[Item position lines]
= = = = =

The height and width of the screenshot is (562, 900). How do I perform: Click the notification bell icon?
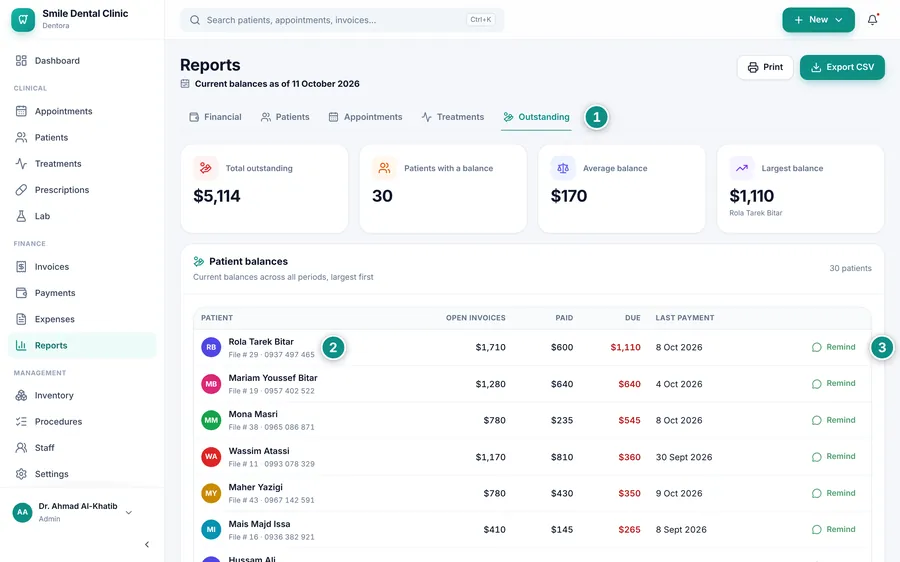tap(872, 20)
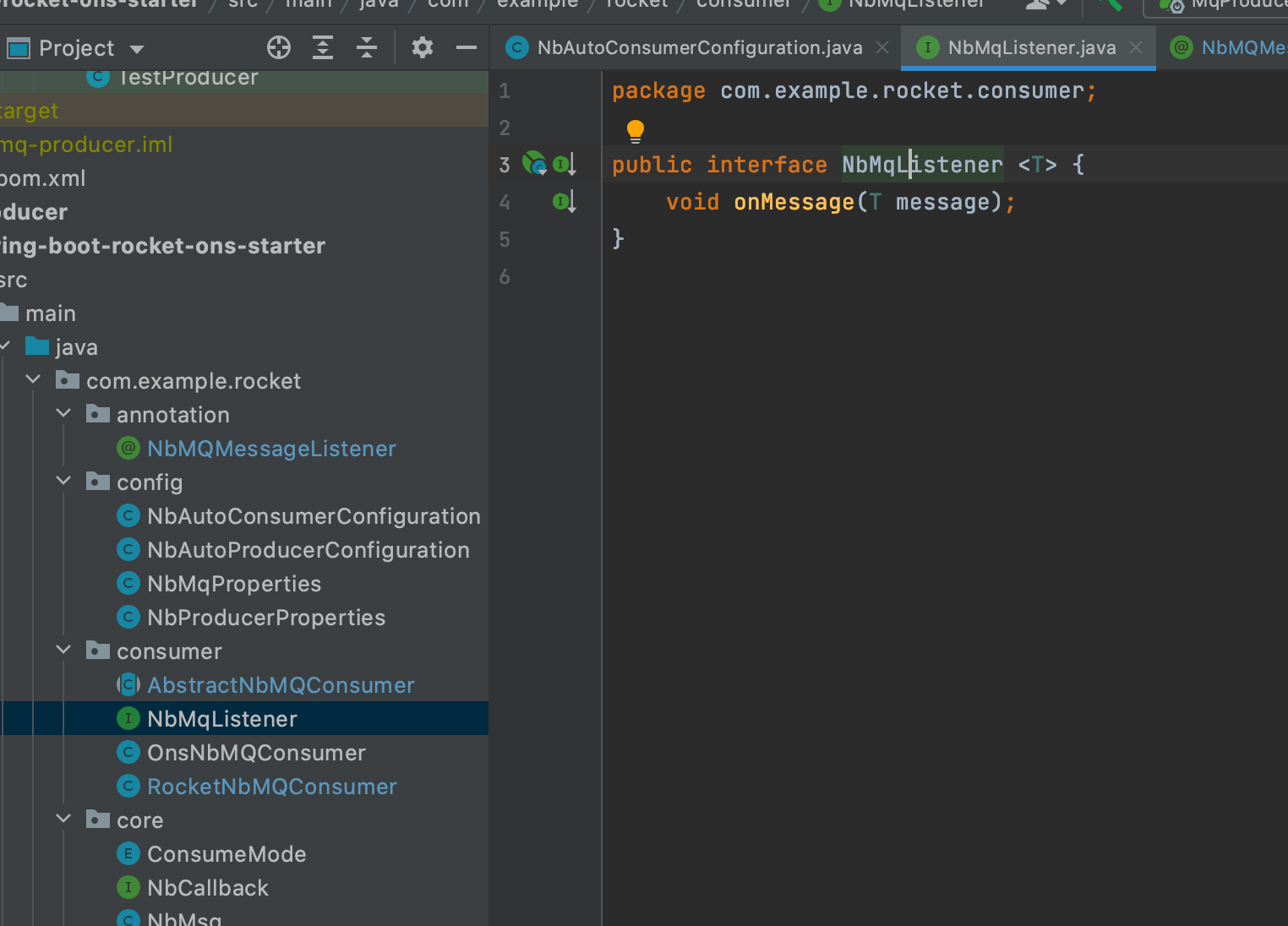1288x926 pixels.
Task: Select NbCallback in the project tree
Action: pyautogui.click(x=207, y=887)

= = = = =

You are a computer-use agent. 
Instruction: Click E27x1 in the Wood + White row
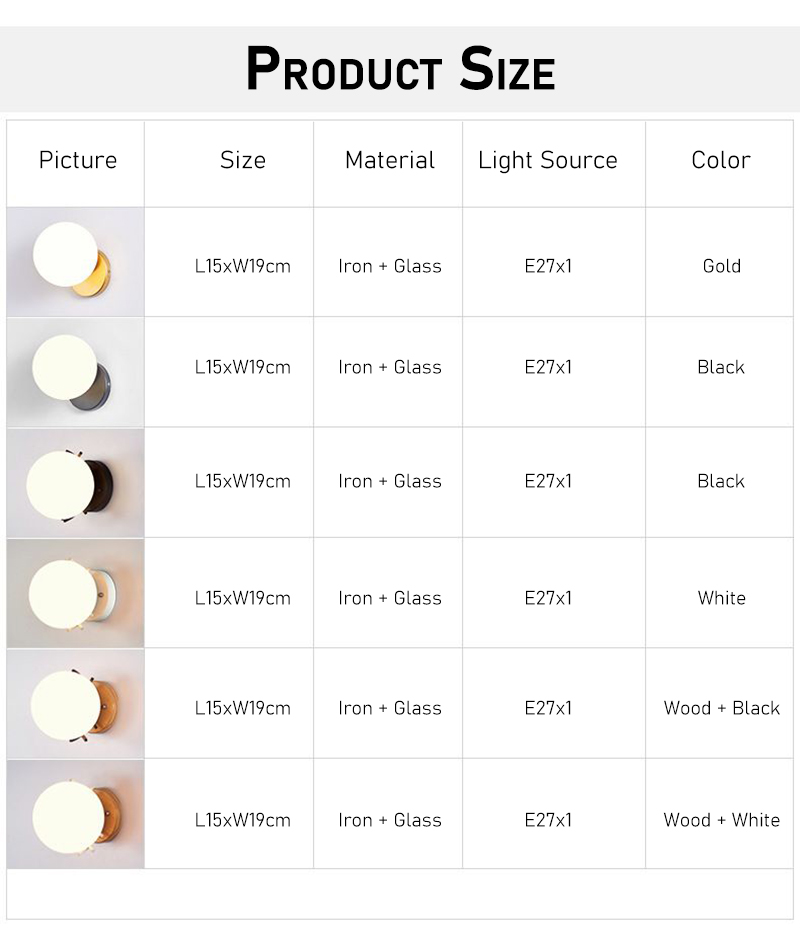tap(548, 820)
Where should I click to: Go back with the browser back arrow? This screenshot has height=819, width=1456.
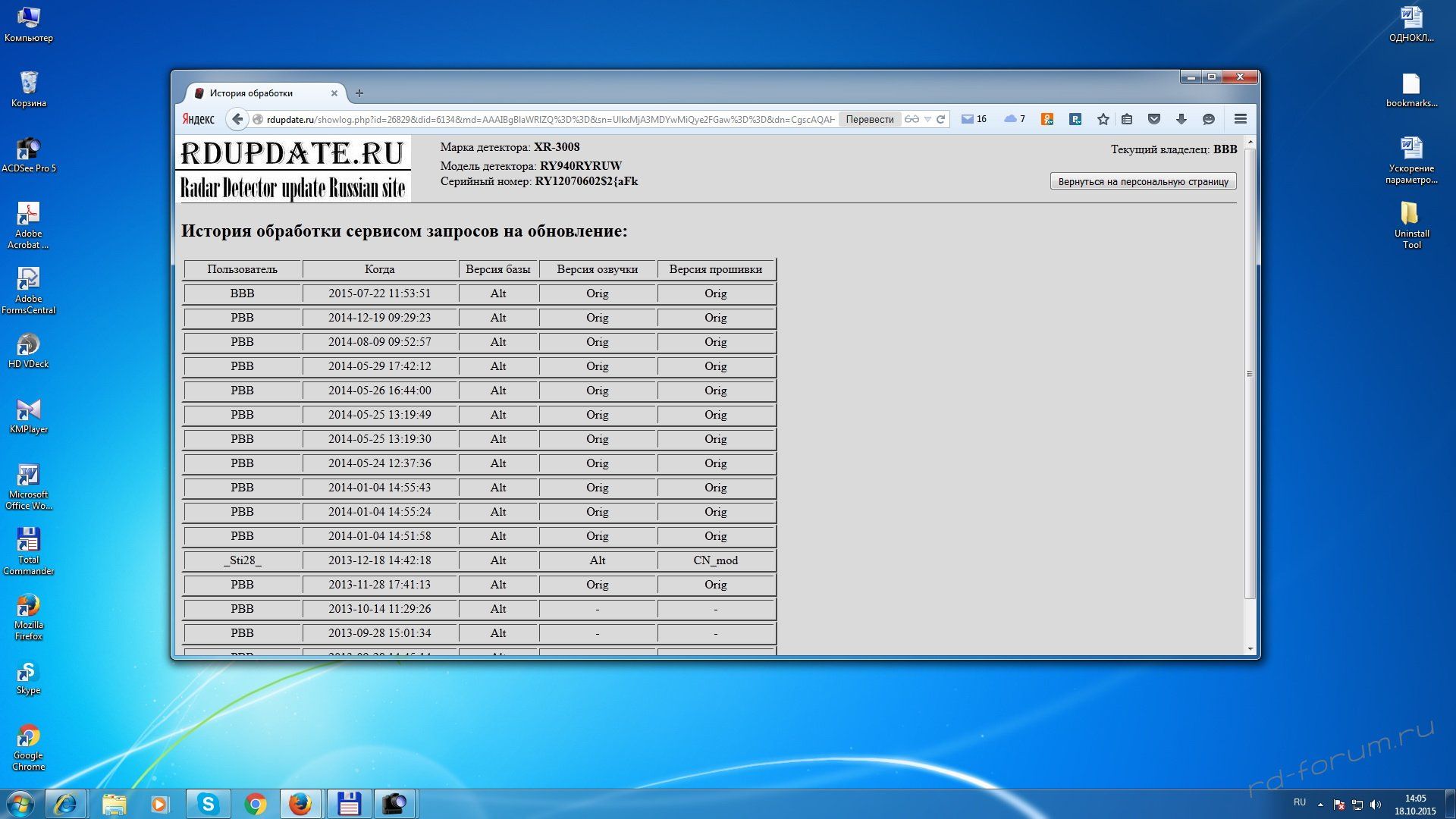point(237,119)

= = = = =

■ **Aim of the exercise**:
Pick out every line above that contains the string "width" and copy each one in full.

■ **Answer**:
The height and width of the screenshot is (562, 900). How do I perform: Click the notification bell icon?
Where should I click to: Go back with the browser back arrow? This screenshot has height=819, width=1456.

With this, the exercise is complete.